[Listed entries]:
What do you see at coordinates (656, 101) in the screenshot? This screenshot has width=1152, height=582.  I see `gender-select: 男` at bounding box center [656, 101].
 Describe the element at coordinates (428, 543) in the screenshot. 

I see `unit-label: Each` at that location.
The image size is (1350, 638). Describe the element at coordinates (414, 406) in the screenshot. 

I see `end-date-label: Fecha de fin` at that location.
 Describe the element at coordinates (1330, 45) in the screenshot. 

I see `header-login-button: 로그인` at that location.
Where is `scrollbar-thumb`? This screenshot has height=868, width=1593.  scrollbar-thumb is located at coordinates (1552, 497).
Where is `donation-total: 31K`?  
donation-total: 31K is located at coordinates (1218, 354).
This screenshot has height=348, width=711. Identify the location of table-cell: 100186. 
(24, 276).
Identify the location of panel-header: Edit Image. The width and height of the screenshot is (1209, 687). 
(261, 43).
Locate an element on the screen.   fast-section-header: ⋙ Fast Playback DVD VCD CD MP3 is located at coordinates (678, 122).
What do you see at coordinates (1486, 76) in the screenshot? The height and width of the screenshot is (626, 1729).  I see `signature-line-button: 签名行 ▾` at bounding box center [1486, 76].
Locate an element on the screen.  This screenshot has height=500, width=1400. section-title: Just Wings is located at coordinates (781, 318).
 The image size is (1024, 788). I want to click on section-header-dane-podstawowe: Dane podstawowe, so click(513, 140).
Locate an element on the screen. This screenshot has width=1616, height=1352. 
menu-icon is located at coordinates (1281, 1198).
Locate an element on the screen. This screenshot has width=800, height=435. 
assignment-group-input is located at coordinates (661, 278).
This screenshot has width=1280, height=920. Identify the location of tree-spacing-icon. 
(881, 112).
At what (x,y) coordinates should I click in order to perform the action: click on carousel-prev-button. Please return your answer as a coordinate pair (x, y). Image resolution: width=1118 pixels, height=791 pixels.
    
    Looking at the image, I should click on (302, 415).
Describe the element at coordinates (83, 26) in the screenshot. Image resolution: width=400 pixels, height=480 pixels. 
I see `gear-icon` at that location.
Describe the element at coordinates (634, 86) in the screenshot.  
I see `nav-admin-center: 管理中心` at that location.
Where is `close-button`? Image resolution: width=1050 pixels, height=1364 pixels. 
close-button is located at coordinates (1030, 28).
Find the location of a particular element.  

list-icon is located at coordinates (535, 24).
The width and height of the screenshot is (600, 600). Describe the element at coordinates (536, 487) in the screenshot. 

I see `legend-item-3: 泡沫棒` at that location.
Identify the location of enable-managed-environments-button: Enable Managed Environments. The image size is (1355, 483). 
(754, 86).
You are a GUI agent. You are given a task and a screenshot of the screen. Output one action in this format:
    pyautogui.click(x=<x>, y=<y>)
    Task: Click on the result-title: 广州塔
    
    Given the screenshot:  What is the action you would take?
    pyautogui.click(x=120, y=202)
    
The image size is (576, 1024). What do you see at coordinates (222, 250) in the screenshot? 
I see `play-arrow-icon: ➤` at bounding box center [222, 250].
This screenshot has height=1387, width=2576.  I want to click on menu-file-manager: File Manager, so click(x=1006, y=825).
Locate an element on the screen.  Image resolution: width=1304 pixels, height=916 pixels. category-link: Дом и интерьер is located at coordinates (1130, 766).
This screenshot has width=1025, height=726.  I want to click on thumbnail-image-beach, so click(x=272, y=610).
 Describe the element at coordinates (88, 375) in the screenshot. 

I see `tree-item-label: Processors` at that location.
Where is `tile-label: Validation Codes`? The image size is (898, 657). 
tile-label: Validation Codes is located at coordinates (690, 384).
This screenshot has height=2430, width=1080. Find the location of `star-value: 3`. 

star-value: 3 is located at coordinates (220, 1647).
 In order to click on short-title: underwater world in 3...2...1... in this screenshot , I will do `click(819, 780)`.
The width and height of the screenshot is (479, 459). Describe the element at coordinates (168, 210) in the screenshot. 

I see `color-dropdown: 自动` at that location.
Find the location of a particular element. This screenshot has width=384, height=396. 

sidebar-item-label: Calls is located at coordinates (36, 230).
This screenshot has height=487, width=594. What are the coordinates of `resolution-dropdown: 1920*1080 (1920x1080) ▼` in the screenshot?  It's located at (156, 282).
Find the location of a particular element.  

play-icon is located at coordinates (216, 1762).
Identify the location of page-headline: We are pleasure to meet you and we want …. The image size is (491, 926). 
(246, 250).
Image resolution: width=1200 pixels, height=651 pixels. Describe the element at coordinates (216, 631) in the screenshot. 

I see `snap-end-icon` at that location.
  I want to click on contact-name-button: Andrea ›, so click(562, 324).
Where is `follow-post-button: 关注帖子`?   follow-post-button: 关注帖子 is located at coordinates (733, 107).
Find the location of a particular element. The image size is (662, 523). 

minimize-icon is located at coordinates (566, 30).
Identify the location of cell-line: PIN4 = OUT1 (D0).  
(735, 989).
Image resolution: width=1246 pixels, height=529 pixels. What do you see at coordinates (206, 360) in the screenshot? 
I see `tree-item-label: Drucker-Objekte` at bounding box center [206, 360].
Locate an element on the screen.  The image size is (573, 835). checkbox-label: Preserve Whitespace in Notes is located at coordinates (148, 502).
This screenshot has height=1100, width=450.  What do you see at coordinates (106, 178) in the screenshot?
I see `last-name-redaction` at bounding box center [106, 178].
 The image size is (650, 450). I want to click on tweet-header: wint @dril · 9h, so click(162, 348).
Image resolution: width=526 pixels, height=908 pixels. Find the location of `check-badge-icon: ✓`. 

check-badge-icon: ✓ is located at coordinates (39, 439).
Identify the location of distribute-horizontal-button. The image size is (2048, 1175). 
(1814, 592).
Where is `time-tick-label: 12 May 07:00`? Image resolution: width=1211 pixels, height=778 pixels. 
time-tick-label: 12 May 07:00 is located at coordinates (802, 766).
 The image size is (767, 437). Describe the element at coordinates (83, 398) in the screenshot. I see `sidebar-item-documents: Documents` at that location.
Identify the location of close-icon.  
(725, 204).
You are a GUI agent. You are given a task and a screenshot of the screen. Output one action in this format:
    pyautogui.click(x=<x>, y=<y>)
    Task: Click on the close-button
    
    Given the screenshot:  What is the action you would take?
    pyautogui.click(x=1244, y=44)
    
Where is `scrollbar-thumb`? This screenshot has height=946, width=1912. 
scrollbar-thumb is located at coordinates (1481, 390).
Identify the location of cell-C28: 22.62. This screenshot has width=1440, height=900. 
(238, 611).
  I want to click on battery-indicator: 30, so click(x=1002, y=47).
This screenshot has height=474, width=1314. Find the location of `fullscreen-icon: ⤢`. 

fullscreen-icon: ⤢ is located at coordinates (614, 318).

[Problem to solve]: Copy the whole listing above, putting "Pinpoint the position of" wherever "Identify the location of" appears and keeping everything else the same.

[Exercise answer]:
What do you see at coordinates (656, 101) in the screenshot? This screenshot has width=1152, height=582.  I see `gender-select: 男` at bounding box center [656, 101].
 Describe the element at coordinates (428, 543) in the screenshot. 

I see `unit-label: Each` at that location.
The image size is (1350, 638). Describe the element at coordinates (414, 406) in the screenshot. 

I see `end-date-label: Fecha de fin` at that location.
 Describe the element at coordinates (1330, 45) in the screenshot. 

I see `header-login-button: 로그인` at that location.
Where is `scrollbar-thumb`? This screenshot has height=868, width=1593.  scrollbar-thumb is located at coordinates (1552, 497).
Where is `donation-total: 31K`?  
donation-total: 31K is located at coordinates (1218, 354).
This screenshot has height=348, width=711. Pinpoint the position of table-cell: 100186. 
(24, 276).
Pinpoint the position of panel-header: Edit Image. The width and height of the screenshot is (1209, 687). 
(261, 43).
Locate an element on the screen.   fast-section-header: ⋙ Fast Playback DVD VCD CD MP3 is located at coordinates (678, 122).
What do you see at coordinates (1486, 76) in the screenshot? The height and width of the screenshot is (626, 1729).  I see `signature-line-button: 签名行 ▾` at bounding box center [1486, 76].
Locate an element on the screen.  This screenshot has height=500, width=1400. section-title: Just Wings is located at coordinates (781, 318).
 The image size is (1024, 788). I want to click on section-header-dane-podstawowe: Dane podstawowe, so click(513, 140).
Locate an element on the screen. This screenshot has width=1616, height=1352. 
menu-icon is located at coordinates (1281, 1198).
Locate an element on the screen. This screenshot has width=800, height=435. 
assignment-group-input is located at coordinates (661, 278).
This screenshot has width=1280, height=920. Pinpoint the position of tree-spacing-icon. 
(881, 112).
At what (x,y) coordinates should I click in order to perform the action: click on carousel-prev-button. Please return your answer as a coordinate pair (x, y). Image resolution: width=1118 pixels, height=791 pixels.
    
    Looking at the image, I should click on (302, 415).
Describe the element at coordinates (83, 26) in the screenshot. Image resolution: width=400 pixels, height=480 pixels. 
I see `gear-icon` at that location.
Describe the element at coordinates (634, 86) in the screenshot.  
I see `nav-admin-center: 管理中心` at that location.
Where is `close-button`? Image resolution: width=1050 pixels, height=1364 pixels. 
close-button is located at coordinates (1030, 28).
Find the location of a particular element.  

list-icon is located at coordinates (535, 24).
The width and height of the screenshot is (600, 600). Describe the element at coordinates (536, 487) in the screenshot. 

I see `legend-item-3: 泡沫棒` at that location.
Pinpoint the position of enable-managed-environments-button: Enable Managed Environments. The image size is (1355, 483). 
(754, 86).
You are a GUI agent. You are given a task and a screenshot of the screen. Output one action in this format:
    pyautogui.click(x=<x>, y=<y>)
    Task: Click on the result-title: 广州塔
    
    Given the screenshot:  What is the action you would take?
    pyautogui.click(x=120, y=202)
    
The image size is (576, 1024). What do you see at coordinates (222, 250) in the screenshot? 
I see `play-arrow-icon: ➤` at bounding box center [222, 250].
This screenshot has height=1387, width=2576.  I want to click on menu-file-manager: File Manager, so click(x=1006, y=825).
Locate an element on the screen.  Image resolution: width=1304 pixels, height=916 pixels. category-link: Дом и интерьер is located at coordinates (1130, 766).
This screenshot has width=1025, height=726.  I want to click on thumbnail-image-beach, so click(x=272, y=610).
 Describe the element at coordinates (88, 375) in the screenshot. 

I see `tree-item-label: Processors` at that location.
Where is `tile-label: Validation Codes`? The image size is (898, 657). 
tile-label: Validation Codes is located at coordinates (690, 384).
This screenshot has height=2430, width=1080. Find the location of `star-value: 3`. 

star-value: 3 is located at coordinates (220, 1647).
 In order to click on short-title: underwater world in 3...2...1... in this screenshot , I will do `click(819, 780)`.
The width and height of the screenshot is (479, 459). Describe the element at coordinates (168, 210) in the screenshot. 

I see `color-dropdown: 自动` at that location.
Find the location of a particular element. This screenshot has width=384, height=396. 

sidebar-item-label: Calls is located at coordinates (36, 230).
This screenshot has height=487, width=594. What are the coordinates of `resolution-dropdown: 1920*1080 (1920x1080) ▼` in the screenshot?  It's located at (156, 282).
Find the location of a particular element.  

play-icon is located at coordinates (216, 1762).
Pinpoint the position of page-headline: We are pleasure to meet you and we want …. The image size is (491, 926). 
(246, 250).
Image resolution: width=1200 pixels, height=651 pixels. Describe the element at coordinates (216, 631) in the screenshot. 

I see `snap-end-icon` at that location.
  I want to click on contact-name-button: Andrea ›, so click(562, 324).
Where is `follow-post-button: 关注帖子`?   follow-post-button: 关注帖子 is located at coordinates (733, 107).
Find the location of a particular element. The image size is (662, 523). 

minimize-icon is located at coordinates (566, 30).
Pinpoint the position of cell-line: PIN4 = OUT1 (D0).  
(735, 989).
Image resolution: width=1246 pixels, height=529 pixels. What do you see at coordinates (206, 360) in the screenshot? 
I see `tree-item-label: Drucker-Objekte` at bounding box center [206, 360].
Locate an element on the screen.  The image size is (573, 835). checkbox-label: Preserve Whitespace in Notes is located at coordinates (148, 502).
This screenshot has height=1100, width=450.  What do you see at coordinates (106, 178) in the screenshot?
I see `last-name-redaction` at bounding box center [106, 178].
 The image size is (650, 450). I want to click on tweet-header: wint @dril · 9h, so click(162, 348).
Image resolution: width=526 pixels, height=908 pixels. Find the location of `check-badge-icon: ✓`. 

check-badge-icon: ✓ is located at coordinates (39, 439).
Pinpoint the position of distribute-horizontal-button. The image size is (2048, 1175). 
(1814, 592).
Where is `time-tick-label: 12 May 07:00`? Image resolution: width=1211 pixels, height=778 pixels. 
time-tick-label: 12 May 07:00 is located at coordinates (802, 766).
 The image size is (767, 437). Describe the element at coordinates (83, 398) in the screenshot. I see `sidebar-item-documents: Documents` at that location.
Pinpoint the position of close-icon.  
(725, 204).
You are a GUI agent. You are given a task and a screenshot of the screen. Output one action in this format:
    pyautogui.click(x=<x>, y=<y>)
    Task: Click on the close-button
    
    Given the screenshot:  What is the action you would take?
    pyautogui.click(x=1244, y=44)
    
Where is `scrollbar-thumb`? This screenshot has height=946, width=1912. 
scrollbar-thumb is located at coordinates (1481, 390).
Pinpoint the position of cell-C28: 22.62. This screenshot has width=1440, height=900. 
(238, 611).
  I want to click on battery-indicator: 30, so click(x=1002, y=47).
This screenshot has height=474, width=1314. Find the location of `fullscreen-icon: ⤢`. 

fullscreen-icon: ⤢ is located at coordinates (614, 318).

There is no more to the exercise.